Les premières observations ont révélé un problème de bafflage : des lumières parasites lorsque le tube pointe vers le zénith. La cage du secondaire aurait du être plus grande de quelques cm, mais le problème a été partiellement résolu en fixant un diaphragme a l’entrée du tube du porte-oculaire. Une petite instabilité de la structure (nécessité de retoucher la collimation lorsque le tube passe d'une basse à une haute déclinaison) a été constatée mais la cause exacte n'a pas été trouvée.

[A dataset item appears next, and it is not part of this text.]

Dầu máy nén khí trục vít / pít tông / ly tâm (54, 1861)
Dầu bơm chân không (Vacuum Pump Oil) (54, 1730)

En ciel profond cet instrument s'avère légèrement plus performant que le T250 puisque sous un bon ciel les bras spiraux de la galaxie M51 ont été vus par plusieurs observateurs. Mais ce genre de détail nécessiterait un télescope encore plus gros pour être vu confortablement. Les amas gobulaires sont bien résolus, la nébuleuse de la Lyre est un enchantement à 299X! Des nébuleuses réputées difficiles commes Hélix ou les Dentelles du Cygne montrent des détails de leur structure (avec un filtre OIII). Au Mont Ventoux j'ai pu voir les galaxies NGC 7385 et NGC 7386, distantes de près de 300 millions d'années lumière! Les possibilités sont énormes et je suis loin de les avoir toutes explorées. Inutile de préciser qu'un bon ciel est indispensable! En planétaire il faut attendre que la turbulence se calme pour avoir les meilleures images. J'ai eu de magnifiques images de Jupiter au Mont Ventoux, montrant 6 bandes. Les bandes ne sont pas uniformes mais constituées de minuscules filaments. La Grande Tâche Rouge montre une couleur très mégèrement rosée. Une légère diffusion est présente mais je sais pas s'il s'agit de micromamelonnage du miroir primaire, ou si c'est du à l'humidité de l'atmosphère. Peut-être un peu des deux. Le petit disque de Neptune est bien défini à 299X.


Remerciements


Je remercie chaleureusement tout ceux qui m’ont aidé et encouragé pour ce long et beau projet, notamment des membres des forums Astrosurf et Webastro, Jérôme Anduze, Philippe Desalle, et la société Le Train Magique pour la fourniture de la micro-visserie. Je remercie également la rédaction d'Astrosurf Magazine de m'avoir donné l'opportunité d'écrire un article sur cette réalisation (n°53).